The Smithsonian began restoring what was a rotting Enola Gay in the 1980s and planned to feature it an exhibition in 1995 to mark the 50th anniversary of the war's end.
But the display was canceled after a firestorm of criticism from veterans and members of Congress, who argued that Smithsonian historians had revised history to portray Japan as the victim and U.S. soldiers in a negative light. (AlertNet.org, 08/05/05.)
Do you remember Orchestral Manoeuvres in the Dark's song Enola Gay? On a related note, I saw the movie, Enigma, on television this evening.
One thing I will always remember from school is when our teacher in history said: "It was necessary to bomb Japan." He gave a very good argument on why America had to use atomic weapons against the enemy. I bet today's teachers are not allowed to utter this kind of statement.
Here is an excerpt from Matt Krupnick's article, Nuclear threat persists.
"It's not clear where all those weapons are going to end up," said Gregory Jones, a researcher with the RAND Corp. "Pakistan seems like al-Qaida central these days. I'm worried about the next event in Manhattan being a nuclear explosion." (ContraCostaTimes.com, 08/06/05.)
From the Reason Roundup at the Charlotte Capitalist:
Dr.
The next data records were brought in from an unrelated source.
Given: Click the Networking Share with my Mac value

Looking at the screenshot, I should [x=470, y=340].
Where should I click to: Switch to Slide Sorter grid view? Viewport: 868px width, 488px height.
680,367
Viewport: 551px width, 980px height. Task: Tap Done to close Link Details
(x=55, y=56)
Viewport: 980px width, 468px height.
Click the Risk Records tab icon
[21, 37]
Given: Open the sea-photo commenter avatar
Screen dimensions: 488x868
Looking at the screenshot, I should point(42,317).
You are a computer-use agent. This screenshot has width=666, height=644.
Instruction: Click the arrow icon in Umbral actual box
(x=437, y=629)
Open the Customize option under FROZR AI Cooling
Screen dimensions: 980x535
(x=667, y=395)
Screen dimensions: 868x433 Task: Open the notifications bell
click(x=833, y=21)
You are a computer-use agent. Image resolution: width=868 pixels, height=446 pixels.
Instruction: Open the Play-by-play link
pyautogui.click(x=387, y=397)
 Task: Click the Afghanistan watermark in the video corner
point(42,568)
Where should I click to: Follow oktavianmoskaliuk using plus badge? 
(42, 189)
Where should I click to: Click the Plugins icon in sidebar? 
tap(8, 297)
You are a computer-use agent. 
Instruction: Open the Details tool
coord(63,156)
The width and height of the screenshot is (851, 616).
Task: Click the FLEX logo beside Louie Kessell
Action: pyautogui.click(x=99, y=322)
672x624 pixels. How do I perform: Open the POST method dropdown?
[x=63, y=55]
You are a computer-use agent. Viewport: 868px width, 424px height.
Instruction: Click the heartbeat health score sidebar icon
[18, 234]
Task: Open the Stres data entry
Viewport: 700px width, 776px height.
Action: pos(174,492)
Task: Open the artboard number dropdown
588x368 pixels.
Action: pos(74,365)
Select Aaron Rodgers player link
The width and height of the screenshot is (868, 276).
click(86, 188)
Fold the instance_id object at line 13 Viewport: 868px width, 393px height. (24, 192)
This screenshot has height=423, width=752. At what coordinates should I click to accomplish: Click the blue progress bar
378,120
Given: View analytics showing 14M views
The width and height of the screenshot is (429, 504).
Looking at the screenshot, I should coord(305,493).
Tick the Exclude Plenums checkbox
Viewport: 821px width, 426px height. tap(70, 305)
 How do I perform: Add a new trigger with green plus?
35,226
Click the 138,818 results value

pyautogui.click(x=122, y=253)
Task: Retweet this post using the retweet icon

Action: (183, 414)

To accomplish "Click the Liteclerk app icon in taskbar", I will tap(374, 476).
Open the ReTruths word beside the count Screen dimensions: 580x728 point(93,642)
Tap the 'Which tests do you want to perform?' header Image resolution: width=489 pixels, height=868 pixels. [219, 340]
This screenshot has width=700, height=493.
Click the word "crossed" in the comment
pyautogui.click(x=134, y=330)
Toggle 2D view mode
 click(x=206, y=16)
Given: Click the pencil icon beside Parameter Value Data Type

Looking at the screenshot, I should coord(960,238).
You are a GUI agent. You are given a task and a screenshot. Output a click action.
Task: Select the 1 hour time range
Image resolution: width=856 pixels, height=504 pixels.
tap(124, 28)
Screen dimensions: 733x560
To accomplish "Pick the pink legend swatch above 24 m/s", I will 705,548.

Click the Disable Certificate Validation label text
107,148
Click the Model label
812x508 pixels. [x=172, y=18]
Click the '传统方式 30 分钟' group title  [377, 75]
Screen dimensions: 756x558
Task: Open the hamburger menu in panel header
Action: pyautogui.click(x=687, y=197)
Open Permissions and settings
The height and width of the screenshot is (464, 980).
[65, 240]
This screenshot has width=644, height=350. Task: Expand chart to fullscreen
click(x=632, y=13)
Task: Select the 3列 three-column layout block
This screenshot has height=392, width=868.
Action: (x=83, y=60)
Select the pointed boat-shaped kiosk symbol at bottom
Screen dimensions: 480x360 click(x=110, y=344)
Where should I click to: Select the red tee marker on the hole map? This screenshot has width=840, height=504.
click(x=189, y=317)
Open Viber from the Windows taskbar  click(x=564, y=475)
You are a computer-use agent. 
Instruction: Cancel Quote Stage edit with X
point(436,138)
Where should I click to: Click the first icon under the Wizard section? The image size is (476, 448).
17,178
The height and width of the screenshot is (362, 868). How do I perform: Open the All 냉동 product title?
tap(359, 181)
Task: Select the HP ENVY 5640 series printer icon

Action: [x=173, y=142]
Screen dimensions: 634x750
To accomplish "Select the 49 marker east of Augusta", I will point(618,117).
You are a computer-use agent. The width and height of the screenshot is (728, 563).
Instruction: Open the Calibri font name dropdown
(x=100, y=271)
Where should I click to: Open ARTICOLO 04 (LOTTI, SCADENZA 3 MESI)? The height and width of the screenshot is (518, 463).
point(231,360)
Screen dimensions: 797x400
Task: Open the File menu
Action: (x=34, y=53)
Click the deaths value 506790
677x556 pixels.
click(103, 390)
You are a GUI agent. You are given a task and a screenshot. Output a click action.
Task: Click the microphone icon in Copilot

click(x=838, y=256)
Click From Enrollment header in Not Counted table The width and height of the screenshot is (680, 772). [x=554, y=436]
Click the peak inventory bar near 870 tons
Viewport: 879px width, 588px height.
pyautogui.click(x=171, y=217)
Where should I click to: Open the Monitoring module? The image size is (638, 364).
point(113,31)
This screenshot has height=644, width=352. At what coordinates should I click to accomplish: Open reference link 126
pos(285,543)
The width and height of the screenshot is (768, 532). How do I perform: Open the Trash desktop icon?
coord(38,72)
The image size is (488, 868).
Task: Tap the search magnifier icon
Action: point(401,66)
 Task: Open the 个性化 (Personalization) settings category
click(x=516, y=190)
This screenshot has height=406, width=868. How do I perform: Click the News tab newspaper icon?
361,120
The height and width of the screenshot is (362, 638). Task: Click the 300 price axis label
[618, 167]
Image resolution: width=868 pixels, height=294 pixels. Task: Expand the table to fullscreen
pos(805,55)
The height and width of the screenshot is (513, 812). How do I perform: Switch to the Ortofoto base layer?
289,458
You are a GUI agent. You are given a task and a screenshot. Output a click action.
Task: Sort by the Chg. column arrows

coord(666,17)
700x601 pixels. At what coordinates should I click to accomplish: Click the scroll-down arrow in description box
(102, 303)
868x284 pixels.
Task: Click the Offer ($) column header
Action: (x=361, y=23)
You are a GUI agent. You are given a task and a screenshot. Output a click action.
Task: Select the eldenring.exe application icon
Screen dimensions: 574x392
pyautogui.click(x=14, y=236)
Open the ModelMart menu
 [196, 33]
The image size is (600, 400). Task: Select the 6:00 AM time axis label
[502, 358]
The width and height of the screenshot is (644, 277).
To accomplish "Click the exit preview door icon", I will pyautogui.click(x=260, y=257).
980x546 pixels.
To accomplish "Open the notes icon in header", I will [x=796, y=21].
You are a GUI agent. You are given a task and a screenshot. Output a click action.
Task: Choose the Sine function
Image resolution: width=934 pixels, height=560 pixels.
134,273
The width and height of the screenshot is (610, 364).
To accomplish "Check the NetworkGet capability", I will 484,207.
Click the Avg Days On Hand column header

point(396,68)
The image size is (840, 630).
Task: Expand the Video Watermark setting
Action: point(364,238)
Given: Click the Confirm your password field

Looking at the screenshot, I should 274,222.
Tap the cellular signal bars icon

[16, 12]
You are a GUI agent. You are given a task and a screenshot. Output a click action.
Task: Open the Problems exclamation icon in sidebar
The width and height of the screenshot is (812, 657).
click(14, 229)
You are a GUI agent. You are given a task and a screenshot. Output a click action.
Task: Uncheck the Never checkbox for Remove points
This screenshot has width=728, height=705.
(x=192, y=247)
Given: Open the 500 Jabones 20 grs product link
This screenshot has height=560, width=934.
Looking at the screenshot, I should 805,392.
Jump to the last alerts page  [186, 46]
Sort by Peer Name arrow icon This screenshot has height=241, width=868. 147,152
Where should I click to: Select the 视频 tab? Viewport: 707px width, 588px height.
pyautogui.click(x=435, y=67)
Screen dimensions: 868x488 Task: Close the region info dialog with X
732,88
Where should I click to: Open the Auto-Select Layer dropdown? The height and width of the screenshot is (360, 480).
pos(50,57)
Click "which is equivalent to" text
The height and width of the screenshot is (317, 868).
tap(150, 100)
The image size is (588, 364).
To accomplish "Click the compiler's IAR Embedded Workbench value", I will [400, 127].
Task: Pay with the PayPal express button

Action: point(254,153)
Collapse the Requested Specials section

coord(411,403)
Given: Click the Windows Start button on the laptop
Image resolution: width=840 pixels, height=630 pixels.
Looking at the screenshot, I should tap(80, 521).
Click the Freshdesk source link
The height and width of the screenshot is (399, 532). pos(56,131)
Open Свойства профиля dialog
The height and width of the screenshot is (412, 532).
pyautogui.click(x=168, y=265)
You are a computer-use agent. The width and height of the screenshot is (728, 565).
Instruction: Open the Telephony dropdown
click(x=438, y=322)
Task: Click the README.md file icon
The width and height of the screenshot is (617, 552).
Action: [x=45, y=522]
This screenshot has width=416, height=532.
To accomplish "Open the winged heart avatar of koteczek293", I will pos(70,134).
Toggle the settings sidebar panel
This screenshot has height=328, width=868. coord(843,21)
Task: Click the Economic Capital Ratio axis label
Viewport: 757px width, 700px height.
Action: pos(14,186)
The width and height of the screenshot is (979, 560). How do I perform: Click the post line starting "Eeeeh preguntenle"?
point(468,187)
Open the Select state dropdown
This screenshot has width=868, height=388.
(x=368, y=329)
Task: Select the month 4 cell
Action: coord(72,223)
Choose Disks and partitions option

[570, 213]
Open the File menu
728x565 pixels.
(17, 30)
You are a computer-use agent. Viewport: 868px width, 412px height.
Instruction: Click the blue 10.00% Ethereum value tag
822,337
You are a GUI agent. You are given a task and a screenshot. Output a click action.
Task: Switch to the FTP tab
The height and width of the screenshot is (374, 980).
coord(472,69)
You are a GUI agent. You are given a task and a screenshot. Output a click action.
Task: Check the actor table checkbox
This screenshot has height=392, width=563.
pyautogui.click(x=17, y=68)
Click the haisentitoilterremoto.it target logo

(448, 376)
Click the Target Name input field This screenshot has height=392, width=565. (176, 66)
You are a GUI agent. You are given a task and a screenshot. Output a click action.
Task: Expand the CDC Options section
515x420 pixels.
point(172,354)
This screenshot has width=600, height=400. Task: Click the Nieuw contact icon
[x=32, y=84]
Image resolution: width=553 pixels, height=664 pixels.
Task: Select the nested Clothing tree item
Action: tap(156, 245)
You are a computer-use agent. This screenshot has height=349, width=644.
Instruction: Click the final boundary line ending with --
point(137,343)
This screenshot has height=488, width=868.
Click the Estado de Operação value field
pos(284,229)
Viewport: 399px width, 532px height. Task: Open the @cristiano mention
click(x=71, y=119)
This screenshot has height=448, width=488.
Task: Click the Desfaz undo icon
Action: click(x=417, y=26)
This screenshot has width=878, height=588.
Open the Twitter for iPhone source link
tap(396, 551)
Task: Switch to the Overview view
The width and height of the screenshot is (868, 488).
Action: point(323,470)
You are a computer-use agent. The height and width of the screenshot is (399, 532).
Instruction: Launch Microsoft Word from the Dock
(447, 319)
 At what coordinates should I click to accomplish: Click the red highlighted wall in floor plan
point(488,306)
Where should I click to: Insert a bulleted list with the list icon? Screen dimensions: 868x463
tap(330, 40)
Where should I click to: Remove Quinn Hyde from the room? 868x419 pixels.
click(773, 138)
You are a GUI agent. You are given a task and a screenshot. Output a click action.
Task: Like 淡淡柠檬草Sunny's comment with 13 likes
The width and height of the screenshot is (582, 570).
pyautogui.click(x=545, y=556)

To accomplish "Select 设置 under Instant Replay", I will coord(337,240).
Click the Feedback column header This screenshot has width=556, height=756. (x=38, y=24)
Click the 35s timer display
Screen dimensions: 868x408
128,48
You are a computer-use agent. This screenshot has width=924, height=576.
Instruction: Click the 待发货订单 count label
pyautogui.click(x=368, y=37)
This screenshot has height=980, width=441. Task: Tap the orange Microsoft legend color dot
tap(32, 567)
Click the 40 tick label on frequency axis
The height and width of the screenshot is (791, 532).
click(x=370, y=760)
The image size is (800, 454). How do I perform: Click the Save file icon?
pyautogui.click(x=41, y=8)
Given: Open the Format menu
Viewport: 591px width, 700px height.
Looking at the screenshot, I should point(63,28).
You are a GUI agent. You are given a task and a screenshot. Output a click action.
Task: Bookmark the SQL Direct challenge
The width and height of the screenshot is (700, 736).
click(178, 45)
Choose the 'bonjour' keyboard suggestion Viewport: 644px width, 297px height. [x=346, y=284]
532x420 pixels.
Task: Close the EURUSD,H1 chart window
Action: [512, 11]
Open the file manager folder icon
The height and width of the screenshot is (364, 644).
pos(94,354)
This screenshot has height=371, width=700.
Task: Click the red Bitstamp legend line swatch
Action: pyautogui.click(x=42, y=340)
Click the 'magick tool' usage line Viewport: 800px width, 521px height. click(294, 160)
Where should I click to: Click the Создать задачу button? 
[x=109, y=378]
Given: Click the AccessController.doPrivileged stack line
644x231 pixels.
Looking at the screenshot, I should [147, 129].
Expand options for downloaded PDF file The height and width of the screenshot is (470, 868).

Hurd on Iran's nuclear weapons:
Secretary of State Condoleezza Rice, in an interview with Fox News host Sean Hannity, admitted that the problem of Iran's growing nuclear weapons capability has to be "dealt with." She didn't say exactly how or when, but later on in the interview she did comment, "there has to be a strong, united international front that says to the Iranians you cannot seek a nuclear weapon and be a member of the international community."
He has more. My view is that if we can't display the Enola Gay, (see above) let's use it again. (CharlotteCapitalist.com, 08/06/05.)